Problem requirements:
Nothing but a number belongs in the answer: the count of lines below that contain the word "indicator".
=== Material shown ===
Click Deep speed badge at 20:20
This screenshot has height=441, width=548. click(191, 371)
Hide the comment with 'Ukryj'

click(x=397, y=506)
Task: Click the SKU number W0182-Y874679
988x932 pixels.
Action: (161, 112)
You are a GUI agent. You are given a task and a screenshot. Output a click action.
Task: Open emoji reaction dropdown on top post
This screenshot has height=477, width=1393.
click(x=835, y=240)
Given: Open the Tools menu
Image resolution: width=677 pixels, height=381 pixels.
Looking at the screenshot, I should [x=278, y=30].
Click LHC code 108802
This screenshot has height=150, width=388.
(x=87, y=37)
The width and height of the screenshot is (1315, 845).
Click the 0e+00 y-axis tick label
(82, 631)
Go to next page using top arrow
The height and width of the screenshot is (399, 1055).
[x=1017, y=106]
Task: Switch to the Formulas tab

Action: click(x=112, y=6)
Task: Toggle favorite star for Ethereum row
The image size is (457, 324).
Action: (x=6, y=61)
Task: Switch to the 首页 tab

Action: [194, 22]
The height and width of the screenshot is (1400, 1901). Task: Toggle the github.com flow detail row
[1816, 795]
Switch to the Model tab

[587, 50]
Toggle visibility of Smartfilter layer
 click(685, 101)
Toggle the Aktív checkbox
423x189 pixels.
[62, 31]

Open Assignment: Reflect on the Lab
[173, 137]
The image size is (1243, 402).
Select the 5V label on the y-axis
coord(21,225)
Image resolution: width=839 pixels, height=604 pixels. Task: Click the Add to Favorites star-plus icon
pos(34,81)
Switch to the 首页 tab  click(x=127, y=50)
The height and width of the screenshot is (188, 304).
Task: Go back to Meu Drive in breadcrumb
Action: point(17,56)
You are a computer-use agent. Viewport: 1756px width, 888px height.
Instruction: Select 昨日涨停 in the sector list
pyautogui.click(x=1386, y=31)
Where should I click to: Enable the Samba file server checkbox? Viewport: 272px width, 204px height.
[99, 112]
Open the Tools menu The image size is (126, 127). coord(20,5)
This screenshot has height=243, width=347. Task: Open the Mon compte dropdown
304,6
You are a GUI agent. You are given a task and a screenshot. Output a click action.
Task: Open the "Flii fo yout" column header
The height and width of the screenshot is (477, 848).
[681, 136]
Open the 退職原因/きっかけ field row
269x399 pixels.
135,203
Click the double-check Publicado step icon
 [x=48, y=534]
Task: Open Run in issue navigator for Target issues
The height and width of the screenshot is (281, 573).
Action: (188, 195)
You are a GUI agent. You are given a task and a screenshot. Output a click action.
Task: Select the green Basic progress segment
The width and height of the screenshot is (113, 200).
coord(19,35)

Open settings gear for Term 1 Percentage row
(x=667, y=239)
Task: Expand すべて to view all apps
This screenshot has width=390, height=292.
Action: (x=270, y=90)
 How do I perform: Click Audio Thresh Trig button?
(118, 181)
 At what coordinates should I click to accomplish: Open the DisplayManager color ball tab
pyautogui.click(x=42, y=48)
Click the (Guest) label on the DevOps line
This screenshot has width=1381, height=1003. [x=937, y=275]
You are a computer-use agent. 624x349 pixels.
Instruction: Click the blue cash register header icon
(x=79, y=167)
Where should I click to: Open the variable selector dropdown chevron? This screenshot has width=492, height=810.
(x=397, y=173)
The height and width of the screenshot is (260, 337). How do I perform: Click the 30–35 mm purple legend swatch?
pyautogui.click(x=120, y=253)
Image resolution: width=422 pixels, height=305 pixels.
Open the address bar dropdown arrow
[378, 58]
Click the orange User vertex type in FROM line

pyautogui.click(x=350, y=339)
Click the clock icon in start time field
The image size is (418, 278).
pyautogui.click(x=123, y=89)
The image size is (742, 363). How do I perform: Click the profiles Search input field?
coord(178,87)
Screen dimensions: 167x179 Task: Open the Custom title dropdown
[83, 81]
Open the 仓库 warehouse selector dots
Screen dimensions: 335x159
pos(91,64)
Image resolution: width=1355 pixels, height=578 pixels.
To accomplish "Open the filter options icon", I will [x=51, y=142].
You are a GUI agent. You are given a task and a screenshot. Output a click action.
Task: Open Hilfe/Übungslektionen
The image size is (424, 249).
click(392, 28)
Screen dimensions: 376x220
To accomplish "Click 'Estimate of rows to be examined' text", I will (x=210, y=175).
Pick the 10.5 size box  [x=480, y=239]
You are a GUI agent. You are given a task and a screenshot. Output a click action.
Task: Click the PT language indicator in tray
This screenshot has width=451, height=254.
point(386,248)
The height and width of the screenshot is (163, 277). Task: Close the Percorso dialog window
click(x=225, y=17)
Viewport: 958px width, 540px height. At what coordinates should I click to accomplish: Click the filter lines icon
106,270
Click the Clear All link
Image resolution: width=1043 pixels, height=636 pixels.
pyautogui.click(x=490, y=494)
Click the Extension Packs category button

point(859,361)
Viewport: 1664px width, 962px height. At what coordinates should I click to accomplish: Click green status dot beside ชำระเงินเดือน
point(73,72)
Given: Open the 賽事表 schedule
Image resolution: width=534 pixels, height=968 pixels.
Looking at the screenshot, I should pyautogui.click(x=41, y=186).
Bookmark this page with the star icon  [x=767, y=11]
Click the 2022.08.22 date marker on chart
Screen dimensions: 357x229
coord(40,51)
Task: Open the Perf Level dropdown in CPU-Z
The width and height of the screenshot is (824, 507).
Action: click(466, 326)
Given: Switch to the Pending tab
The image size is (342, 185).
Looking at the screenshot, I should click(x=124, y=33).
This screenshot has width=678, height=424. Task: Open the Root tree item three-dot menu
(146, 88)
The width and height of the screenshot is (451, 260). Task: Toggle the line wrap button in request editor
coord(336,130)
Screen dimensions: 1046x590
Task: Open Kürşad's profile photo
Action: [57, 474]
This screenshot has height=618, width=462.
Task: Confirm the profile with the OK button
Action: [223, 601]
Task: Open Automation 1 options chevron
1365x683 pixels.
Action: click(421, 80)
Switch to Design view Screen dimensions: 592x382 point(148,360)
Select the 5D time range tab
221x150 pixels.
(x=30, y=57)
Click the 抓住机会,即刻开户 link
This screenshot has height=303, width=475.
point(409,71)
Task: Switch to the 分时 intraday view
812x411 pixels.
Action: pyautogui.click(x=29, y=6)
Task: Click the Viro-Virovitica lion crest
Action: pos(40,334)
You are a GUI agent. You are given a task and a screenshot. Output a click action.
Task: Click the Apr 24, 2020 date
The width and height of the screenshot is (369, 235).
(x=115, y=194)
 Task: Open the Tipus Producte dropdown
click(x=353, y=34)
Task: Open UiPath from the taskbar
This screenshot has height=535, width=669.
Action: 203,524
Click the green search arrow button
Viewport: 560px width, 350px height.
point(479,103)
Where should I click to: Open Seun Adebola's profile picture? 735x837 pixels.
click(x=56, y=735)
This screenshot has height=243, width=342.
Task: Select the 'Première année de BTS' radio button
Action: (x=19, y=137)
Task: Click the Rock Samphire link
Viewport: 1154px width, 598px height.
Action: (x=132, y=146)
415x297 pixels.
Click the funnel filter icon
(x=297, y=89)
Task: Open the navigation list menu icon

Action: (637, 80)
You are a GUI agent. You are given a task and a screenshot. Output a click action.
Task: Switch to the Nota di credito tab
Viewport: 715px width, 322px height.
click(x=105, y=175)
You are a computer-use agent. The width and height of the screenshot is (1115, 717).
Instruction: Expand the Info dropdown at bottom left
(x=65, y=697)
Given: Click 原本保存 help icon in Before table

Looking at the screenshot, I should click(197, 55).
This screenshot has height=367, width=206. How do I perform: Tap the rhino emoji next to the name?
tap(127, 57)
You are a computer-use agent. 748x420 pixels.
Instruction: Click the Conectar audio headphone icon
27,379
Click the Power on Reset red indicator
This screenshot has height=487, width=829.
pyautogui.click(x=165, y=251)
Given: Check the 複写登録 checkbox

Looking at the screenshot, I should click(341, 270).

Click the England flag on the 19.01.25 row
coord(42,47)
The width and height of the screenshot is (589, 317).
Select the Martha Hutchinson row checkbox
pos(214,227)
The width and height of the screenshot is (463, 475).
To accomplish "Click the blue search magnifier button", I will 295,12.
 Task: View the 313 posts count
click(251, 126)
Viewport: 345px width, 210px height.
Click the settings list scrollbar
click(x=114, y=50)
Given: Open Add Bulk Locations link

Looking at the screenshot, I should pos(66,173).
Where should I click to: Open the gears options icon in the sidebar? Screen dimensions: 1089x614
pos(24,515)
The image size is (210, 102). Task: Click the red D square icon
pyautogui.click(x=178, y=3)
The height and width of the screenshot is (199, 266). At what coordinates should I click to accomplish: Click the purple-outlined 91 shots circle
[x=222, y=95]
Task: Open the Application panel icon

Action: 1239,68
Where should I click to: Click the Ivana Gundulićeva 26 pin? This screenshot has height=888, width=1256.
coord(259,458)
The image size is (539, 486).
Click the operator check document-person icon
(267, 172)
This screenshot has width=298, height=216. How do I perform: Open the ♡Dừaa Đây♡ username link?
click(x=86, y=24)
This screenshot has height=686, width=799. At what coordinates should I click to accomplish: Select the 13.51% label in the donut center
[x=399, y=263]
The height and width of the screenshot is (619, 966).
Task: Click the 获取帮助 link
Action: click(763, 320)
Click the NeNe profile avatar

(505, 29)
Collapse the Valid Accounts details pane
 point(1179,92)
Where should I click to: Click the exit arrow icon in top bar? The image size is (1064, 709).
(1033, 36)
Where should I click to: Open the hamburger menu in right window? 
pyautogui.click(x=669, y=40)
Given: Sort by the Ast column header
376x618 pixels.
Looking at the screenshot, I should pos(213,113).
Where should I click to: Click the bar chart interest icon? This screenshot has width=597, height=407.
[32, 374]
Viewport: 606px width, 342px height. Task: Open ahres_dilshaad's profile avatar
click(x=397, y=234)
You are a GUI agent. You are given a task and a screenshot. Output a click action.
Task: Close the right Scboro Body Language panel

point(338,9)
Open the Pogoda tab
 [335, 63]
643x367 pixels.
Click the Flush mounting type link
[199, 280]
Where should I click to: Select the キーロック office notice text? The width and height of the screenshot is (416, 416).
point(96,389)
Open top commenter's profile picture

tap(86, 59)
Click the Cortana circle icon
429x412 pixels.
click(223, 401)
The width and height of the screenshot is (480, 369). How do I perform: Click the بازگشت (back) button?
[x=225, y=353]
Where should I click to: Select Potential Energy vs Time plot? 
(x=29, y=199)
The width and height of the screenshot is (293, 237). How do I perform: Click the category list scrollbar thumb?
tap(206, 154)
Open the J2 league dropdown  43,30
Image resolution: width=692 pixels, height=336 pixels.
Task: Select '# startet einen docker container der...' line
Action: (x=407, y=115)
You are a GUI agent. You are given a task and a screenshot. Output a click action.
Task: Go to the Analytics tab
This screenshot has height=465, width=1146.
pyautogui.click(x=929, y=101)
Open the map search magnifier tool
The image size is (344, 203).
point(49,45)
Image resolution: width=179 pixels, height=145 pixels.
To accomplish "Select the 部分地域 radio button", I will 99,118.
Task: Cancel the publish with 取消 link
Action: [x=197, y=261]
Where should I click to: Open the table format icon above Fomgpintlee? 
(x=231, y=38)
===
Exercise result:
2